## What you should do
Take the entries below and print only the lines from the one with "Screen dimensions: 1000x664" through the one with "Task: Click the export icon above the chart", exactly as they stand, both ends included.
BEGIN Data records
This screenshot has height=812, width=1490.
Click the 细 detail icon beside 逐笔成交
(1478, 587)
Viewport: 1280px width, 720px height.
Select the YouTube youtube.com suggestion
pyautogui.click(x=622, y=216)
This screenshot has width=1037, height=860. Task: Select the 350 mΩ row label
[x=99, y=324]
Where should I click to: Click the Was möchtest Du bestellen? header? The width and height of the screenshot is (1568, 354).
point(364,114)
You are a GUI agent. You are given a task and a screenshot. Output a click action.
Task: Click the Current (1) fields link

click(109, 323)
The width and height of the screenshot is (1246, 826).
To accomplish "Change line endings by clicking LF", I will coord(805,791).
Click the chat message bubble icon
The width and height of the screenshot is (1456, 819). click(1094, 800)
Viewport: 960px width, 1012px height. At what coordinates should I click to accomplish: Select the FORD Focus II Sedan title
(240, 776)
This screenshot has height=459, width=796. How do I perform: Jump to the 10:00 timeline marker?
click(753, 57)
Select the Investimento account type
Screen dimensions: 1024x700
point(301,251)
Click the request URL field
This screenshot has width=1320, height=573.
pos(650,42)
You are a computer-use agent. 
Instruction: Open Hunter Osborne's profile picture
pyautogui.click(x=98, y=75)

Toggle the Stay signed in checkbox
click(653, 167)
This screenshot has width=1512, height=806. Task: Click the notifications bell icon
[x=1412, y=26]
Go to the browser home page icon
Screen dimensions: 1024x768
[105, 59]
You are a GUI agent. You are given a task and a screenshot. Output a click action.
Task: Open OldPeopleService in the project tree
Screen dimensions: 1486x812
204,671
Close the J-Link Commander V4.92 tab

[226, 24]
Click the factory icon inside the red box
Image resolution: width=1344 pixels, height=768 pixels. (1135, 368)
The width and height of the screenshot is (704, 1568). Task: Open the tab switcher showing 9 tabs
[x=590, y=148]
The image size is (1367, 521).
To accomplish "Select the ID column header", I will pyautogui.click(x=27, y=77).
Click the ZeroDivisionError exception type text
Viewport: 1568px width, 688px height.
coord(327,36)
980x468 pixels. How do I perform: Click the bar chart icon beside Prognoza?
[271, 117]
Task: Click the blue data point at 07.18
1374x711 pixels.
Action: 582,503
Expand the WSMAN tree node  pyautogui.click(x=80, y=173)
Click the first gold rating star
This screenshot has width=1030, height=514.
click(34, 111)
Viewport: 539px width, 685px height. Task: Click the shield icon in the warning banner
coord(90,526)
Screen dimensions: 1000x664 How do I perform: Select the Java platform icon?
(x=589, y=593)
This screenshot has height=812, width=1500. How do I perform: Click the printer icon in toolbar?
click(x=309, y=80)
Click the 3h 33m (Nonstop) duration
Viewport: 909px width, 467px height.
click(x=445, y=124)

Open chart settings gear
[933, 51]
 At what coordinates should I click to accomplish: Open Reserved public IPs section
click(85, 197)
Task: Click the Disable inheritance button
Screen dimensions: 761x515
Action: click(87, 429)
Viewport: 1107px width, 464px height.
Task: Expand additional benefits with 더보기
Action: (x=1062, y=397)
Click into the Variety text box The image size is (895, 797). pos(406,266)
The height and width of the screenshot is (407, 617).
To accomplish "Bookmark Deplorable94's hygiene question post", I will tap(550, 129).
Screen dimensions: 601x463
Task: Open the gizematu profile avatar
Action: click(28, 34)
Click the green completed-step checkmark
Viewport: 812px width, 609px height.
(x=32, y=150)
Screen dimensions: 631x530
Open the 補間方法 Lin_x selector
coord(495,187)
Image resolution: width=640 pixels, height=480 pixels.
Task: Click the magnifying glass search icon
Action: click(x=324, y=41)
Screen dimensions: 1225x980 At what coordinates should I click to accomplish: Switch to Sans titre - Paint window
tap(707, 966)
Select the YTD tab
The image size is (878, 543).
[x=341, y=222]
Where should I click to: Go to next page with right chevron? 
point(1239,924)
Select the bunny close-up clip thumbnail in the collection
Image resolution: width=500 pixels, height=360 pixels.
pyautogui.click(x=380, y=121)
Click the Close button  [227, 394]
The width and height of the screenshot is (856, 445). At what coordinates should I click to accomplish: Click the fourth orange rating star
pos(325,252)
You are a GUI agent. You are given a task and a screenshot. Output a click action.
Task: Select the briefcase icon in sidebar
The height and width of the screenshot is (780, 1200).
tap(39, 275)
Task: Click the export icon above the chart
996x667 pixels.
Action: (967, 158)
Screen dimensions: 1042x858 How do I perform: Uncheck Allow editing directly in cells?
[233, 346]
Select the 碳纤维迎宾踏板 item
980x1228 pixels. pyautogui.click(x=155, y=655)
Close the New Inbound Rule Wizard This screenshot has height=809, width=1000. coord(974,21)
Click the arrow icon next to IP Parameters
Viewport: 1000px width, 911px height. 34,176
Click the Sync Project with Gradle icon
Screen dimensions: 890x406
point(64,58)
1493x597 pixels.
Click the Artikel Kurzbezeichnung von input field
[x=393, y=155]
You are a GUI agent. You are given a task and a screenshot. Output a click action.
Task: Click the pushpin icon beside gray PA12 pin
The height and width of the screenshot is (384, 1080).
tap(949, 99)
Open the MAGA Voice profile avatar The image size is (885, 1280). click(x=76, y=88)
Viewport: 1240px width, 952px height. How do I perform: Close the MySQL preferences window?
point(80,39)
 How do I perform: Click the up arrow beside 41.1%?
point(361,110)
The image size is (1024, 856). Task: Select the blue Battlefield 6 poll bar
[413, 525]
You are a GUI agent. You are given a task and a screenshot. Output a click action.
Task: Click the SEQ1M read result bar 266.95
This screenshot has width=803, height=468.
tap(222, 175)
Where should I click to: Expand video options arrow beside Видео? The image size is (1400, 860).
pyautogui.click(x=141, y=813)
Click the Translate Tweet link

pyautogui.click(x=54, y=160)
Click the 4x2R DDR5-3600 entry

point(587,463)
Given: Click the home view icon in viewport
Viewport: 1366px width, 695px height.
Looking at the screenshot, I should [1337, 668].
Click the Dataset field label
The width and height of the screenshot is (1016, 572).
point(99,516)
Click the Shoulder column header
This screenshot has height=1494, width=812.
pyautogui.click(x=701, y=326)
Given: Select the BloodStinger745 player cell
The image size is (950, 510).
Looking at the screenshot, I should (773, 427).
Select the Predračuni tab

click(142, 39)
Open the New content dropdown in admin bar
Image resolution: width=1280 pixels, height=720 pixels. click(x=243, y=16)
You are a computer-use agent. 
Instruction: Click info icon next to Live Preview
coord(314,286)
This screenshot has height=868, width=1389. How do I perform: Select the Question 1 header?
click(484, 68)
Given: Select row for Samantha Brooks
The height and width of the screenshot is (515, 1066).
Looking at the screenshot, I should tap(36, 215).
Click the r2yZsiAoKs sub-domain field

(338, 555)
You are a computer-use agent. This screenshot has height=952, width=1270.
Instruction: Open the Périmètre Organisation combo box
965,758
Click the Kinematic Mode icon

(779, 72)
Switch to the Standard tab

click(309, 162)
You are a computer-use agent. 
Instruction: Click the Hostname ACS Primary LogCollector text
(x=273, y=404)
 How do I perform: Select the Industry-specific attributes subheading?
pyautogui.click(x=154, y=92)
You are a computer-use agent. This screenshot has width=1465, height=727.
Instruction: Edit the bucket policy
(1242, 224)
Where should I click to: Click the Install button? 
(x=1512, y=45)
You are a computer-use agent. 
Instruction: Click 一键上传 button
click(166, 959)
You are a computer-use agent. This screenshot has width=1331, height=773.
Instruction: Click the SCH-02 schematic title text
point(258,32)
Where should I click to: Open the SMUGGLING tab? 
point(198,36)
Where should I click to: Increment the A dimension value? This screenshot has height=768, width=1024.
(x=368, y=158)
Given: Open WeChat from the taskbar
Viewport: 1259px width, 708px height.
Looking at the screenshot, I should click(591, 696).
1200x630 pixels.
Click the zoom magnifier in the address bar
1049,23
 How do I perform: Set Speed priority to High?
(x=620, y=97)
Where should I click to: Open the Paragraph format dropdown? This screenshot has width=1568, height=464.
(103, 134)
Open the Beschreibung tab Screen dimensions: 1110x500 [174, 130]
END Data records
## Solution
Screen dimensions: 1000x664 How do I perform: Select the Java platform icon?
(x=589, y=593)
This screenshot has height=812, width=1500. How do I perform: Click the printer icon in toolbar?
click(x=309, y=80)
Click the 3h 33m (Nonstop) duration
Viewport: 909px width, 467px height.
click(x=445, y=124)

Open chart settings gear
[933, 51]
 At what coordinates should I click to accomplish: Open Reserved public IPs section
click(85, 197)
Task: Click the Disable inheritance button
Screen dimensions: 761x515
Action: click(87, 429)
Viewport: 1107px width, 464px height.
Task: Expand additional benefits with 더보기
Action: (x=1062, y=397)
Click into the Variety text box The image size is (895, 797). pos(406,266)
The height and width of the screenshot is (407, 617).
To accomplish "Bookmark Deplorable94's hygiene question post", I will tap(550, 129).
Screen dimensions: 601x463
Task: Open the gizematu profile avatar
Action: click(28, 34)
Click the green completed-step checkmark
Viewport: 812px width, 609px height.
(x=32, y=150)
Screen dimensions: 631x530
Open the 補間方法 Lin_x selector
coord(495,187)
Image resolution: width=640 pixels, height=480 pixels.
Task: Click the magnifying glass search icon
Action: click(x=324, y=41)
Screen dimensions: 1225x980 At what coordinates should I click to accomplish: Switch to Sans titre - Paint window
tap(707, 966)
Select the YTD tab
The image size is (878, 543).
[x=341, y=222]
Where should I click to: Go to next page with right chevron? 
point(1239,924)
Select the bunny close-up clip thumbnail in the collection
Image resolution: width=500 pixels, height=360 pixels.
pyautogui.click(x=380, y=121)
Click the Close button  [227, 394]
The width and height of the screenshot is (856, 445). At what coordinates should I click to accomplish: Click the fourth orange rating star
pos(325,252)
You are a GUI agent. You are given a task and a screenshot. Output a click action.
Task: Select the briefcase icon in sidebar
The height and width of the screenshot is (780, 1200).
tap(39, 275)
Task: Click the export icon above the chart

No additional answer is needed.